▶ [Dataset]:
+ + + + +
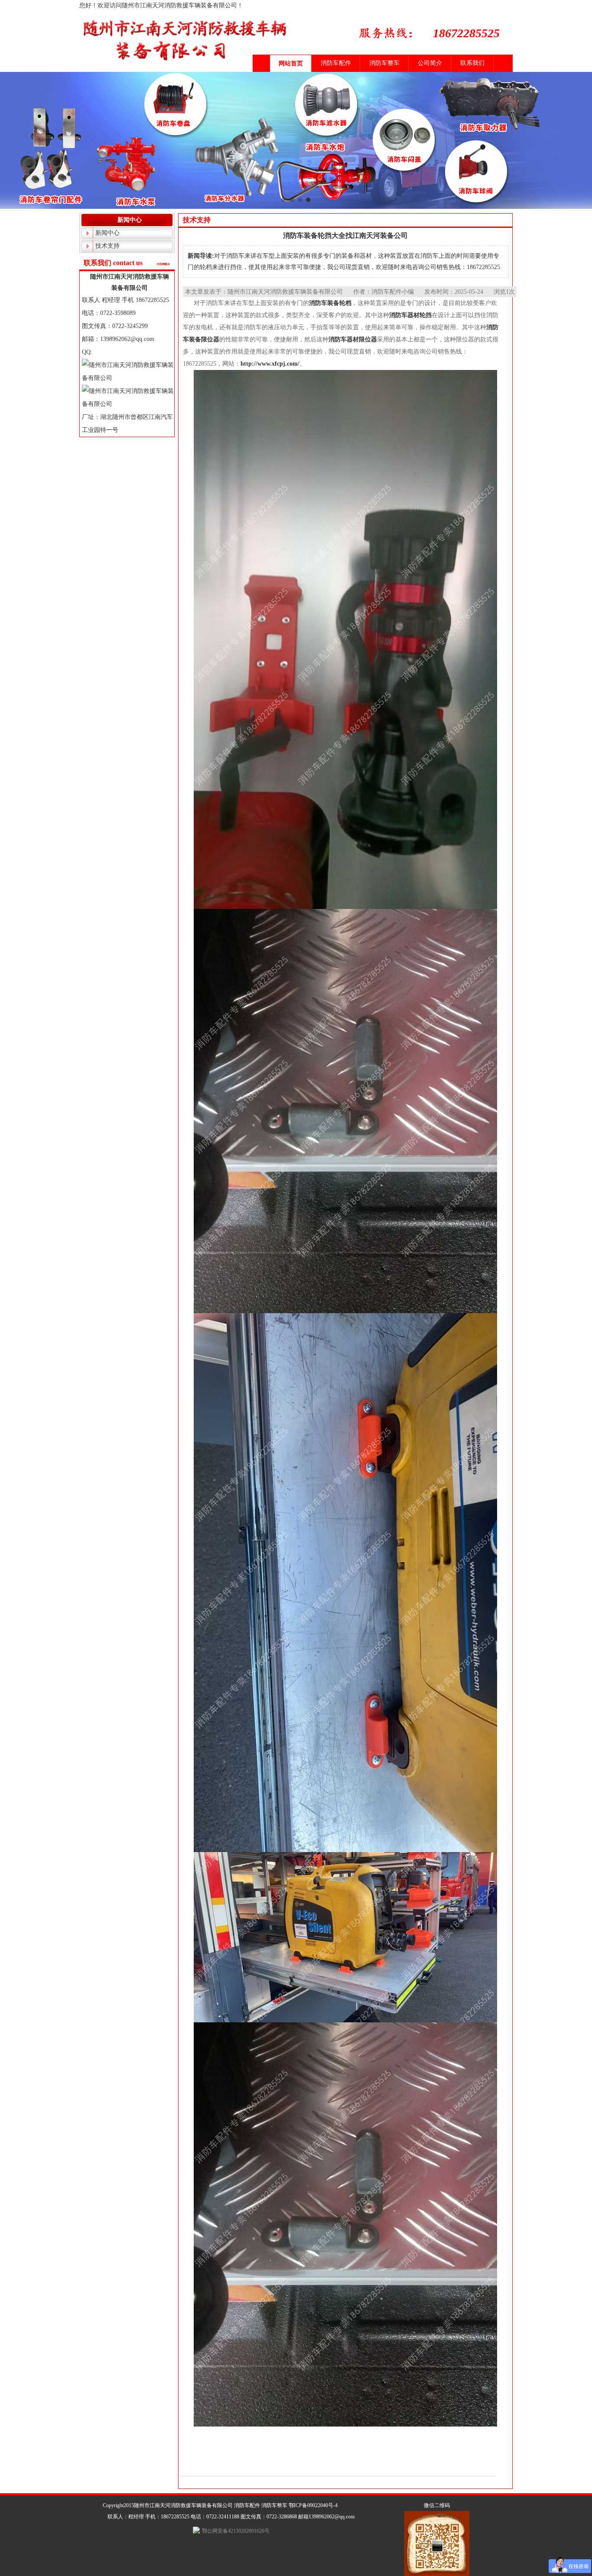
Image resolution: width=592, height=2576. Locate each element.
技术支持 (107, 246)
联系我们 (472, 63)
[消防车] (296, 154)
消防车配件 (336, 63)
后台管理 (349, 2505)
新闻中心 (107, 233)
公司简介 (430, 63)
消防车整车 (384, 63)
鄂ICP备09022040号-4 (313, 2505)
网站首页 (291, 63)
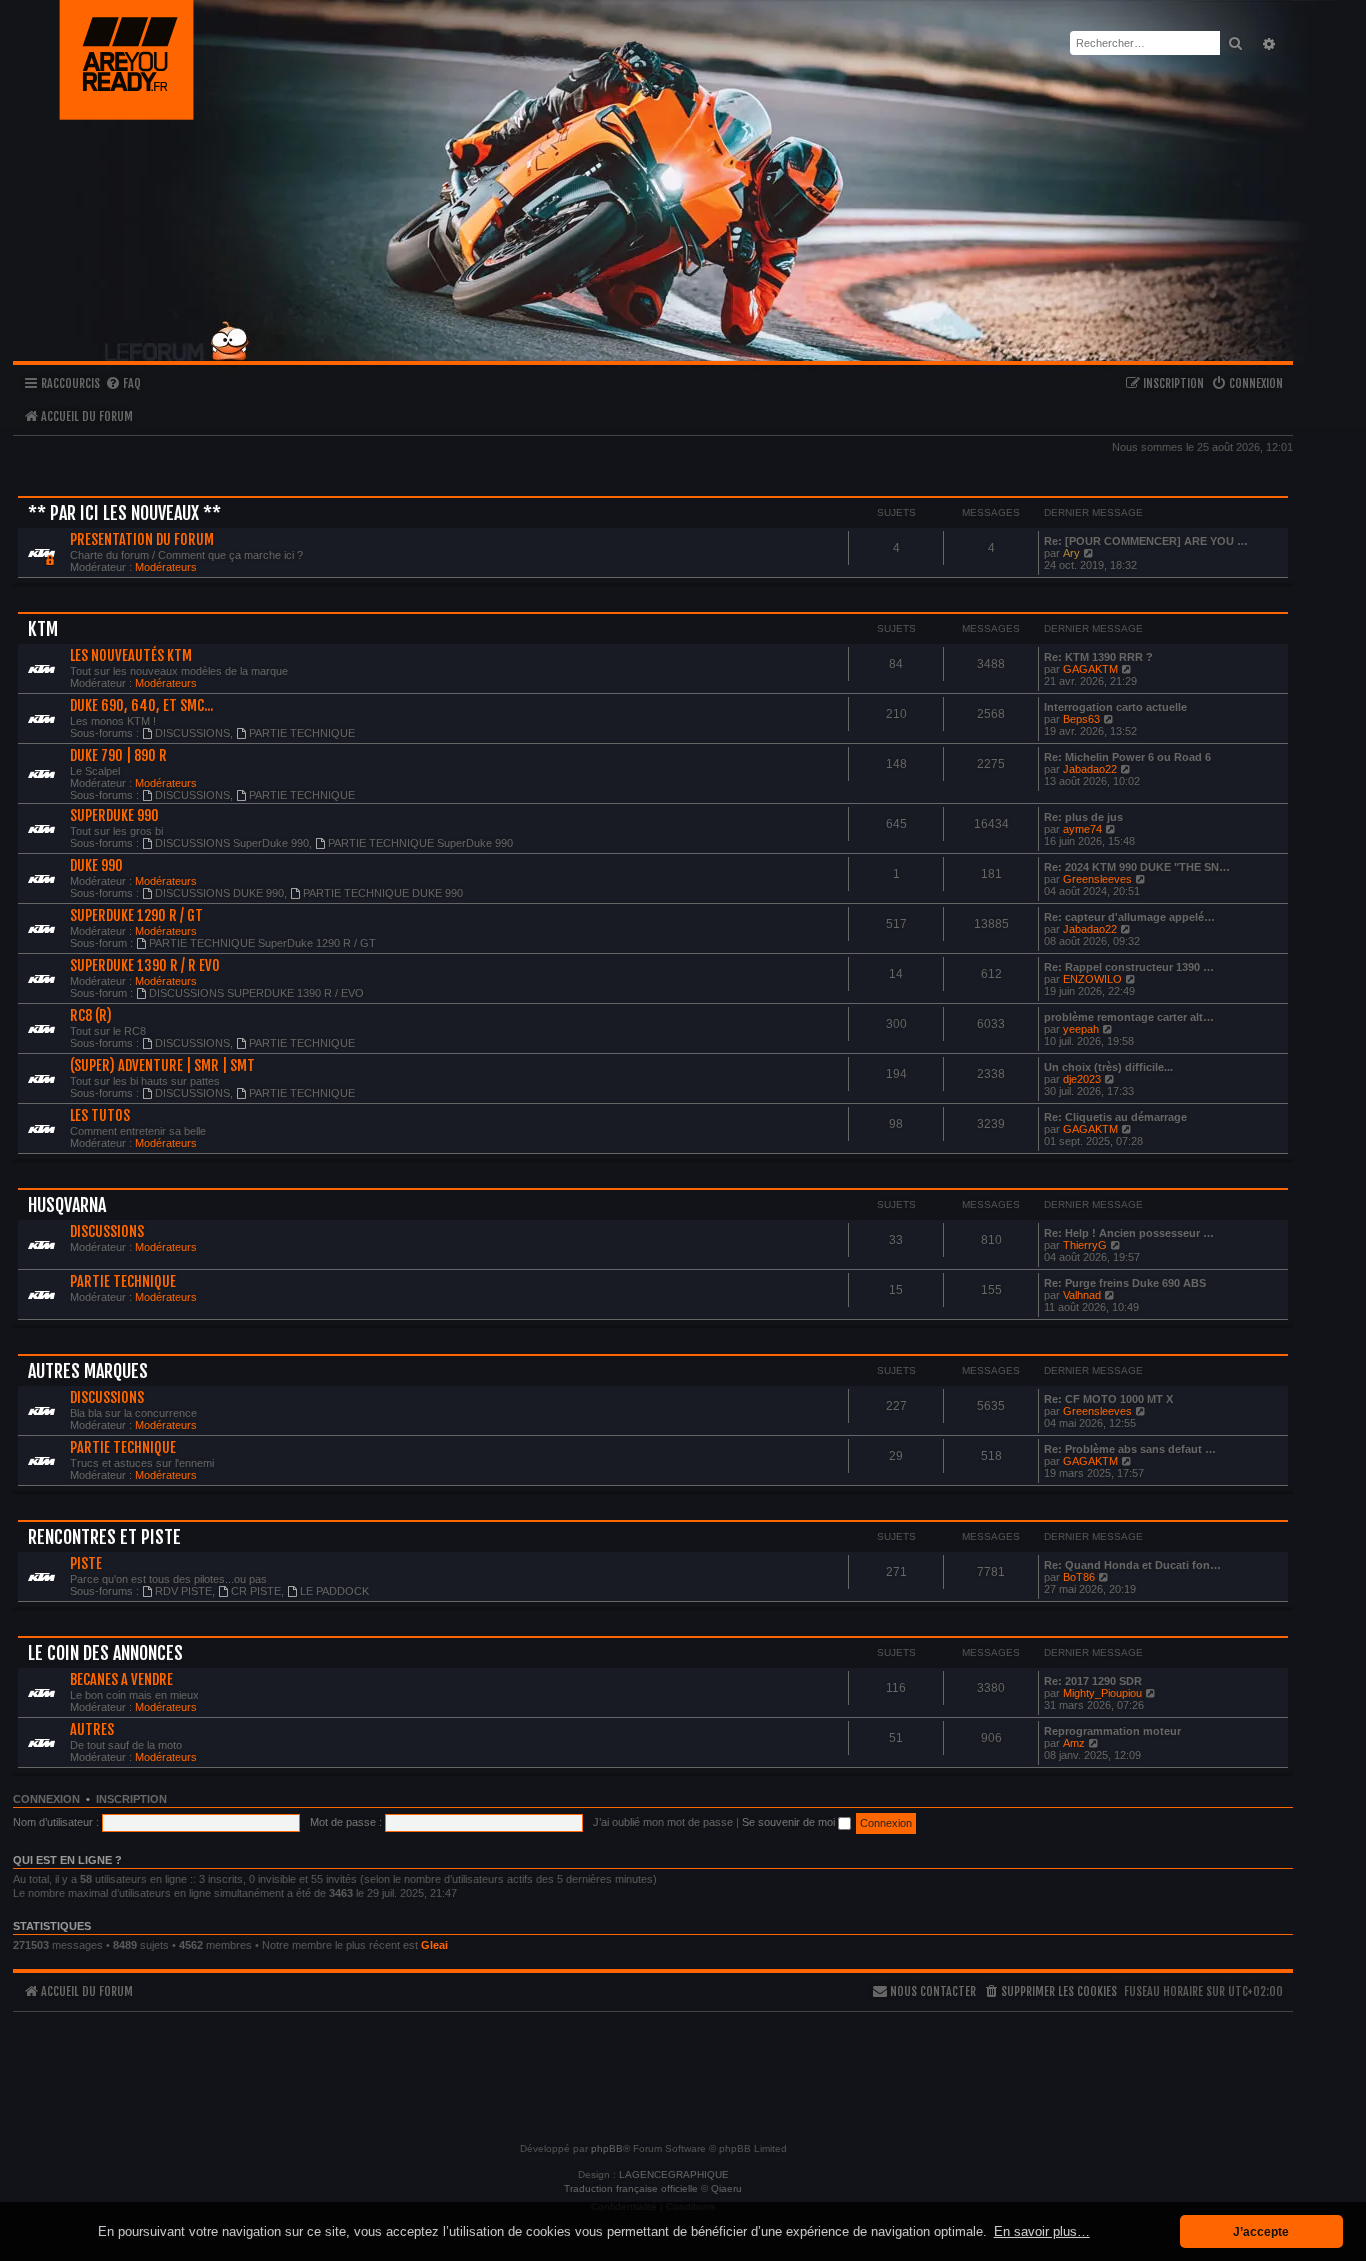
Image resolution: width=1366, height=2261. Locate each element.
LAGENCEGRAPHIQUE (674, 2174)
+ + + + +
▶ [What is expected]: Restate the records word for word, omitting images.

▶ [Response area]:
Image resolution: width=592, height=2576. Locate each element.
技术支持 (107, 246)
联系我们 (472, 63)
[消防车] (296, 154)
消防车配件 (336, 63)
后台管理 (349, 2505)
新闻中心 (107, 233)
公司简介 (430, 63)
消防车整车 (384, 63)
鄂ICP备09022040号-4 (313, 2505)
网站首页 (291, 63)
Image resolution: width=1366, height=2261. Locate each element.
LAGENCEGRAPHIQUE (674, 2174)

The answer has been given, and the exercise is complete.